Instantly evocative, ‘China’ emerges with a pulsing synthesiser that blurs with a drum machine to give the track an urgent motorik pace, while this mood is slightly offset by the tender guitars that jangle and swell amidst the soundscape. The effect is simultaneously restless and serene, which means that Kieran’s sandy vocals are able to take full control of the track’s emotional potency when they appear, each lyric loaded with assertive strength as well as grief-stricken poignancy.

Although the track’s not exactly a slowburner, ‘China’ takes its time unraveling open; it’s only at the two minute mark that a full band materialises, expanding on the track’s enthralling atmosphere with idiosyncratic guitar lines and a determined groove that rides the track to its end. However, Kieran's vocals are still as incisive and considered as they were previously, and as the instrumental layers continue to amount, the emotive context that anchors the mood of 'China' becomes clearer and all the more affecting.

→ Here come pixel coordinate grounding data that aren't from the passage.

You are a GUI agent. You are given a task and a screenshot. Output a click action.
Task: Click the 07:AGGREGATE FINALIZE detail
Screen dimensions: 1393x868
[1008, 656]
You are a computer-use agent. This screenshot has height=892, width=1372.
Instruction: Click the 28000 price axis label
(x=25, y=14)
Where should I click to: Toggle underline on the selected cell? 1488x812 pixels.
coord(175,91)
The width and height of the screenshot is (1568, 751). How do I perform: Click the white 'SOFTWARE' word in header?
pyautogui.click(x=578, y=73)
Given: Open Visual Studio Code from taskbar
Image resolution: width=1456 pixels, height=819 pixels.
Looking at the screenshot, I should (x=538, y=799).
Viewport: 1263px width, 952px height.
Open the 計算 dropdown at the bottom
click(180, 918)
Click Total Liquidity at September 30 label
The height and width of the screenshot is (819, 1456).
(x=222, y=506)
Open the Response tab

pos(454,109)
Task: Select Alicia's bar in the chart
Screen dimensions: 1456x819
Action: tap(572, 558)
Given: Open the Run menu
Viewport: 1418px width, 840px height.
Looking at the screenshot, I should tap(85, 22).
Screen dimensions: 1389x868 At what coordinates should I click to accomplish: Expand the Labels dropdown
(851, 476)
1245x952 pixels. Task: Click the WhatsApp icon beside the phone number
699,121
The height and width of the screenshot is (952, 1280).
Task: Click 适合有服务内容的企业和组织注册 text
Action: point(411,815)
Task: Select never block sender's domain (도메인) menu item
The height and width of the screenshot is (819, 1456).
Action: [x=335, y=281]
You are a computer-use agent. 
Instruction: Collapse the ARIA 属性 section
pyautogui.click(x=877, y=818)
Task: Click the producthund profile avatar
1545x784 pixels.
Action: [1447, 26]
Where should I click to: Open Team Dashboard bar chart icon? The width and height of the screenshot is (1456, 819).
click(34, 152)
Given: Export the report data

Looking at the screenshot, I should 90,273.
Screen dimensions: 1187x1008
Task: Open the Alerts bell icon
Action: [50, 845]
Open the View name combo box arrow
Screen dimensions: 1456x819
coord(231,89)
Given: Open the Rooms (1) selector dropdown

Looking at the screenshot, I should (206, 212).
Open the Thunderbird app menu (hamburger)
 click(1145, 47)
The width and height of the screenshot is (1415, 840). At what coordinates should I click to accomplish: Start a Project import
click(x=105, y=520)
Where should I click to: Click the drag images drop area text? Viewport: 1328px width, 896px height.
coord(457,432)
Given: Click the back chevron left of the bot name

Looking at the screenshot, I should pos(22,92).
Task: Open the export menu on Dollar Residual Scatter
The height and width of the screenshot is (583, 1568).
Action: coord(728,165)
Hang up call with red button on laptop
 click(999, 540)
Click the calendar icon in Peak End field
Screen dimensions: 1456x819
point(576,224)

Speaking about the track, Kieran shares “‘China’ is all about juxtaposition. It's a song about grief, about my Grandpa's death. On day one of producing it, I doubled the timing of the drum machine and it just felt right, to set a song about dying out to a tune with relentless energy. It turned it from a bluesy slowjam to something which I think is far more unique. It's also not a political statement in any way. Pa used to call me 'me old china' or 'china plate', in the fashion of rhyming slang for 'mate'. I call people china now too and I kind of forgot there was a huge country called China while we were producing the track.”

'China' is out everywhere officially this Friday March 4th, ahead of the release of Kieran Christopherson's debut album Grand Mote in May.